Внезапно из-под тряпья высовывается большой раскрытый том в кожаном переплете, и костлявые когтистые пальцы – или просто когти? – листают пергаментные страницы. Голова в капюшоне склоняется над книгой, внимательно читая, и хищные пальцы переворачивают листы.

– Вот, пожалуйста. – Голос становится издевательски звучным. – «Рингил, владелец проклятого клинка, поименованного Другом Воронов, изгнанный и блудный наследник северного дома Эскиат, подался вперед и пожал руку Законному Императору Всех Земель. На лице и в волосах изгнанника была кровь, следы битвы виднелись по всему телу, но хватка его оставалась сильной, и Император ухмыльнулся, обрадованный этой силой. „Мой благородный брат, – со смехом сказал он, – рад встрече. Ну что…“»

Наверное, Рингил фыркнул. Глазки-бусинки бросают на него быстрый взгляд.

– Нет?

– Как-то не очень верится.

– Ладно. – Страница переворачивается с сухим шорохом. – Тогда попробуем это. «Озаренный светом полуденного солнца, Рингил Ангельские Глазки с триумфом проехал под высокой аркой Восточных ворот, где велел сбросить и разломать все клетки для казней. За его спиной колонной по двое маршировали Исчезающие, и зрелище было такое чудесное, что жители Трелейна упали на колени в…»

– Исчезающие? При свете солнца?

Существо в капюшоне склонило голову набок.

– Ты прав. Это ошибка писаря. Озаренный светом Ленты, Рингил Ангельские Глазки с триумфом проехал под…

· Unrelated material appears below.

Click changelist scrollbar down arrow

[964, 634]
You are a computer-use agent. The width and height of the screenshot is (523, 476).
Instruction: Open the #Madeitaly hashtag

– Хватит. – Единственное слово прозвучало резко, потому что горло сдавило от внезапной и нежеланной боли.

– Это счастливый конец.

– Наплевать. Исчезающие не пойдут за мной – разве что желая перерезать мне горло. Я их предал, я предал…

Он резко умолкает, сжимая губы.

Тишина.

Холодный ветер шевелит волосы. Рингил вдруг обнаруживает, что ему больно глотать. Существо у основания дорожного указателя прочищает горло. Переворачивает страницу.

– Ладно. «Рингил Ангельские Глазки, батрак с фермы, который ныне возвысился, сделавшись магом и королем…»

– Батрак? Какой еще батрак, мать твою?!

В ту же секунду, когда Рингила настигает гнев, он хватается за рукоять кинжала из драконьего зуба. Может, дело не в гневе, просто это место и все, что с ним связано, наконец заставили его терпение лопнуть. Он резко приседает перед фигурой в лохмотьях и тыкает пожелтевшим лезвием туда, где должен – или не должен – находиться подбородок существа.

– А давай ты перевернешь страницу и просто расскажешь, как мне побыстрее выбраться отсюда.

Холм из тряпья шевелится, колышется, и высовываются руки – о да, еще шесть рук, кроме двух, что держат книгу, и все они оканчиваются когтями; эти конечности взмывают вверх и наружу, словно в непристойном кукольном представлении, и две упираются ему в спину, прямо под лопатками, давя и цепляя как крючки. Еще две щекочут мягкую плоть ниже ребер, на талии. Одна из оставшихся дружески похлопывает по плечу. Другая заползает под подбородок и приподнимает его холодным кривым когтем.

– Мне так не хочется рвать тебя на части, – с присвистом говорит существо. – Ты подаешь большие надежды.

На миг проступает каменный круг, но от него никакой пользы – тварь, с которой он сидит на корточках лицом к лицу, уже внутри этого пространства.

Рингил чувствует ее запах: смесь ароматов влажного камня, пергамента и густых свежих чернил. Так могла бы пахнуть книга, а не существо с когтистыми лапами, которое ее держит. Рингил сжимает губы, во рту у него пересохло. На миг он сосредотачивается на кинжале из драконьего зуба.

Потом опускает его.

Давление крючков на лопатки ослабевает; щекочущее прикосновение к талии исчезает. Конечности складываются и прячутся. Но коготь на подбородке остается.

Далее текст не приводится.